Israel drops controversial Bedouin relocation plan

Ma’an - 12/12/2013

JERUSALEM (AFP) — Israel is scrapping a controversial draft law to relocate thousands of Bedouin residents of the Negev desert, an official said Thursday.
Benny Begin, tasked with implementing the so-called Prawer Plan, said he had recommended to Prime Minister Benjamin Netanyahu to “end the debate on the law” in parliament.
“The prime minister accepted this proposal,” he said at a Tel Aviv press conference, days after it emerged the governing coalition was divided on the proposed legislation.
The bill, which would have seen the demolition of some 40 unrecognized Bedouin villages in the Negev and the relocation of between 30,000 and 40,000 people, passed a preliminary ministerial vote in January.
But it faced intense objection from members of the parliament both from the Right, where lawmakers said the compensation in land and money offered to Bedouins was too generous, and from the Left, which said it was racist and accused the state of usurping the land of indigenous Palestinian inhabitants.

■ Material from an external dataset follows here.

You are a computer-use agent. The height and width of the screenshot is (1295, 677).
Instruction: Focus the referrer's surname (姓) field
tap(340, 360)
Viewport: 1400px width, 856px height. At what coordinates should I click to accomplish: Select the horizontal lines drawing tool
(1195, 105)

Israeli Foreign Minister Avigdor Lieberman posted on his Facebook page that the Israeli government “should re-examine the plan and consider a far-reaching plan that would annul the benefits the Bedouin were to receive.”

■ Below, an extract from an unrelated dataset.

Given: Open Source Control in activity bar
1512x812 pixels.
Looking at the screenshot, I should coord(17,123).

Following a heated debate this week at the parliamentary interior committee, coalition chairman Yariv Levin of Netanyahu’s Likud party said he would not make the Prawer Plan into law.
The move comes less than two weeks after worldwide protests against the plan, during which Israeli police and soldiers clashed with demonstrators, injuring and arresting dozens across Israel and the West Bank.
According to the Association for Civil Rights in Israel, the plan would have forcibly evicted nearly 40,000 Bedouin and destroy their communal and social fabric, condemning them to a future of poverty and unemployment.
Other estimates had put the number of Bedouin residents at risk at 70,000.